1. Don't hit snooze — Getting a late start only leads to morning stress so when that alarm goes off, try try try to get your feet on the floor the first time.
2. Write something down — Did you have any good ideas or dreams while you were asleep? Get 'em down right away. Your relaxed, sleeping brain is open to ideas that you might not come up with while preoccupied with daytime activities so take advantage of any flashes of genius you have.
3. Forget yesterday, focus on today — Still stressed about things that happened yesterday? Why? You can't change it so let it go.
(Image credit: Monica Wang)
4. Think of something you're grateful for/ excited about — There's always something to look forward to.

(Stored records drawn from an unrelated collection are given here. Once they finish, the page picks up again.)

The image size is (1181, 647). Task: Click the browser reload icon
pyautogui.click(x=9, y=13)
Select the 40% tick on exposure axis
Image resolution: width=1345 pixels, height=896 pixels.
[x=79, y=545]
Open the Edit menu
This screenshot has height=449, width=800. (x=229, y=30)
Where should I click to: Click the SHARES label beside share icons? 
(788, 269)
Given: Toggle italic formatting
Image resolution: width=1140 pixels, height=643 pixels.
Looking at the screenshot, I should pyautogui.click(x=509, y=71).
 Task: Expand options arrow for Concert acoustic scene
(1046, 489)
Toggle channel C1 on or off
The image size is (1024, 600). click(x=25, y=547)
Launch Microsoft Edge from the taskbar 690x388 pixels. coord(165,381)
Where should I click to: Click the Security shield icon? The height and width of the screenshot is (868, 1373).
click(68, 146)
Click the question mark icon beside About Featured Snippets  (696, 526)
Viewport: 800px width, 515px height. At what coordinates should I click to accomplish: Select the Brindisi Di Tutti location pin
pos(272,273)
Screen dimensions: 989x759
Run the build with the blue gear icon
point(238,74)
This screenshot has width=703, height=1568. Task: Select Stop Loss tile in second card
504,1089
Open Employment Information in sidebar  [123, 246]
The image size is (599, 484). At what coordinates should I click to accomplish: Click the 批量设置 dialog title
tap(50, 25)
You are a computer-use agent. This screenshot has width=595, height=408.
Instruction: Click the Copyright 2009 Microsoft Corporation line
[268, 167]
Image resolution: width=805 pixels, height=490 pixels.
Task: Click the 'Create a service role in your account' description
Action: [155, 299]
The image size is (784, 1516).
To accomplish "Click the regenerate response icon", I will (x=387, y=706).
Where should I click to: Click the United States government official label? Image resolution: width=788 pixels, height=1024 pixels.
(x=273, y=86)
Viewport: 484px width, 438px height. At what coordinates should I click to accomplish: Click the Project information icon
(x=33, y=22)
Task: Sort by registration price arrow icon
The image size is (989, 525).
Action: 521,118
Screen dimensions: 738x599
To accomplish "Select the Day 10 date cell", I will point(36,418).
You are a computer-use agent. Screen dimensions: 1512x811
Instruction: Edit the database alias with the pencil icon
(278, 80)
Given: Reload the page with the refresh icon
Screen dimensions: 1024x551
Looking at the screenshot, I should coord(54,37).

5. Leave your phone alone — Do yourself a favor and log at least 10 minutes of life sans screen time first thing in the morning. You can still check the weather, your email and the news, just don't do it while lying in bed.
6. Drink a glass of water — It never hurts to be hydrated so get a jump start on your daily water intake first thing.
(Image credit: Alexis Buryk)
7. Get some natural light — Throw open those curtains right away! Getting a little sun will make your brain wake up and realize it's time to function. Waking up in the dark on these long winter mornings? Take a mid-morning walk, open a window and do your best to get a little light. It'll perk you right up.
8. Stretch — Get your blood flowing with a little light stretching.
9. Make the bed — It's not only us, science says making your bed will make your whole day better.
10. Do something you don't want to (and cross it off your list) — Dreading doing a chore you hate is so much worse than actually doing it. Get it out of the way right away and free up that mental energy.